* Task prompt
Each entry in the listing below should be restated word for word.

..........

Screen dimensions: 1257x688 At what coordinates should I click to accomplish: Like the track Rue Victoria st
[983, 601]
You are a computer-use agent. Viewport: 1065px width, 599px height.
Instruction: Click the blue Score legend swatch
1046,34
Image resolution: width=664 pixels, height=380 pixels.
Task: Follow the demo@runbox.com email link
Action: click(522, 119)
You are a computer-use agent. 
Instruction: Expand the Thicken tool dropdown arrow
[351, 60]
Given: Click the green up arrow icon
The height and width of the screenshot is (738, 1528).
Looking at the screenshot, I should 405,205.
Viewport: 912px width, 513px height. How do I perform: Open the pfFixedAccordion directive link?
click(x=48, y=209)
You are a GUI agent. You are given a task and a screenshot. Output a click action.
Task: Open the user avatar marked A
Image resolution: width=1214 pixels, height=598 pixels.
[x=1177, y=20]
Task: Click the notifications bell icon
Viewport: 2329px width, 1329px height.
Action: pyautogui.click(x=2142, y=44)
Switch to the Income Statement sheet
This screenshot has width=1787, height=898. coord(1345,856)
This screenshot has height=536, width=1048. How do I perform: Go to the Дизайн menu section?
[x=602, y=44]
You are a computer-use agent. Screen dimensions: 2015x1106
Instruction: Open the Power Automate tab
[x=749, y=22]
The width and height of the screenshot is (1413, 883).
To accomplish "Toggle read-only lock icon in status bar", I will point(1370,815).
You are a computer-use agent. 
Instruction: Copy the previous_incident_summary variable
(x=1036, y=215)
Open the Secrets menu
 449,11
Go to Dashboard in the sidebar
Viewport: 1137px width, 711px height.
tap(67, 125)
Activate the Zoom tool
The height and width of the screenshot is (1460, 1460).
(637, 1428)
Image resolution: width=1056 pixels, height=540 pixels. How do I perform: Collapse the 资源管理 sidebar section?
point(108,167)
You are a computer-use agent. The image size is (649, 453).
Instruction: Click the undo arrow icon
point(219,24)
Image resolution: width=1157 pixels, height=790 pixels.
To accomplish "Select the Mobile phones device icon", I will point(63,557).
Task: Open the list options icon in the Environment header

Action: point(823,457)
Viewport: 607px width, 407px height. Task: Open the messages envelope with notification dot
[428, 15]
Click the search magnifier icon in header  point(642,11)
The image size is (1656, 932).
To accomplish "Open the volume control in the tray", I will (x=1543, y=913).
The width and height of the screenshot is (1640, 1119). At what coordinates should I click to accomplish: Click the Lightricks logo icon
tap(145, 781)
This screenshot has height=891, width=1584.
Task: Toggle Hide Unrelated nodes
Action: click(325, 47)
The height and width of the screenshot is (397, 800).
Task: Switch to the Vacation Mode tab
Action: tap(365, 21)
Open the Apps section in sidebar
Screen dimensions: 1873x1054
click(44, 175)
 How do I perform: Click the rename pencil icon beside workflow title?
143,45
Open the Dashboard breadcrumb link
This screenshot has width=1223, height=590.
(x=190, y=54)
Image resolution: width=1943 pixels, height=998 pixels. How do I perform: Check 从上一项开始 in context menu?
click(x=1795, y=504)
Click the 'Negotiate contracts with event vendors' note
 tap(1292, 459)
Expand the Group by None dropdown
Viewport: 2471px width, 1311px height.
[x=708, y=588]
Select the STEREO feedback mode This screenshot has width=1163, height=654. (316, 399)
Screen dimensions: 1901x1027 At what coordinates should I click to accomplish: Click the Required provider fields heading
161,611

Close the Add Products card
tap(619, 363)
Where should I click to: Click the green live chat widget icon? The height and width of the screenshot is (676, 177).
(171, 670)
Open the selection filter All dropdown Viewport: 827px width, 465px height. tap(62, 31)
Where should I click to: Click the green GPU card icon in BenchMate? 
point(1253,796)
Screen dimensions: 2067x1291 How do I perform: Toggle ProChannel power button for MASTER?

..........

* Exercise solution
Screen dimensions: 1257x688 At what coordinates should I click to accomplish: Like the track Rue Victoria st
[983, 601]
You are a computer-use agent. Viewport: 1065px width, 599px height.
Instruction: Click the blue Score legend swatch
1046,34
Image resolution: width=664 pixels, height=380 pixels.
Task: Follow the demo@runbox.com email link
Action: click(522, 119)
You are a computer-use agent. 
Instruction: Expand the Thicken tool dropdown arrow
[351, 60]
Given: Click the green up arrow icon
The height and width of the screenshot is (738, 1528).
Looking at the screenshot, I should 405,205.
Viewport: 912px width, 513px height. How do I perform: Open the pfFixedAccordion directive link?
click(x=48, y=209)
You are a GUI agent. You are given a task and a screenshot. Output a click action.
Task: Open the user avatar marked A
Image resolution: width=1214 pixels, height=598 pixels.
[x=1177, y=20]
Task: Click the notifications bell icon
Viewport: 2329px width, 1329px height.
Action: pyautogui.click(x=2142, y=44)
Switch to the Income Statement sheet
This screenshot has width=1787, height=898. coord(1345,856)
This screenshot has height=536, width=1048. How do I perform: Go to the Дизайн menu section?
[x=602, y=44]
You are a computer-use agent. Screen dimensions: 2015x1106
Instruction: Open the Power Automate tab
[x=749, y=22]
The width and height of the screenshot is (1413, 883).
To accomplish "Toggle read-only lock icon in status bar", I will point(1370,815).
You are a computer-use agent. 
Instruction: Copy the previous_incident_summary variable
(x=1036, y=215)
Open the Secrets menu
 449,11
Go to Dashboard in the sidebar
Viewport: 1137px width, 711px height.
tap(67, 125)
Activate the Zoom tool
The height and width of the screenshot is (1460, 1460).
(637, 1428)
Image resolution: width=1056 pixels, height=540 pixels. How do I perform: Collapse the 资源管理 sidebar section?
point(108,167)
You are a computer-use agent. The image size is (649, 453).
Instruction: Click the undo arrow icon
point(219,24)
Image resolution: width=1157 pixels, height=790 pixels.
To accomplish "Select the Mobile phones device icon", I will point(63,557).
Task: Open the list options icon in the Environment header

Action: point(823,457)
Viewport: 607px width, 407px height. Task: Open the messages envelope with notification dot
[428, 15]
Click the search magnifier icon in header  point(642,11)
The image size is (1656, 932).
To accomplish "Open the volume control in the tray", I will (x=1543, y=913).
The width and height of the screenshot is (1640, 1119). At what coordinates should I click to accomplish: Click the Lightricks logo icon
tap(145, 781)
This screenshot has height=891, width=1584.
Task: Toggle Hide Unrelated nodes
Action: click(325, 47)
The height and width of the screenshot is (397, 800).
Task: Switch to the Vacation Mode tab
Action: tap(365, 21)
Open the Apps section in sidebar
Screen dimensions: 1873x1054
click(44, 175)
 How do I perform: Click the rename pencil icon beside workflow title?
143,45
Open the Dashboard breadcrumb link
This screenshot has width=1223, height=590.
(x=190, y=54)
Image resolution: width=1943 pixels, height=998 pixels. How do I perform: Check 从上一项开始 in context menu?
click(x=1795, y=504)
Click the 'Negotiate contracts with event vendors' note
 tap(1292, 459)
Expand the Group by None dropdown
Viewport: 2471px width, 1311px height.
[x=708, y=588]
Select the STEREO feedback mode This screenshot has width=1163, height=654. (316, 399)
Screen dimensions: 1901x1027 At what coordinates should I click to accomplish: Click the Required provider fields heading
161,611

Close the Add Products card
tap(619, 363)
Where should I click to: Click the green live chat widget icon? The height and width of the screenshot is (676, 177).
(171, 670)
Open the selection filter All dropdown Viewport: 827px width, 465px height. tap(62, 31)
Where should I click to: Click the green GPU card icon in BenchMate? 
point(1253,796)
Screen dimensions: 2067x1291 How do I perform: Toggle ProChannel power button for MASTER?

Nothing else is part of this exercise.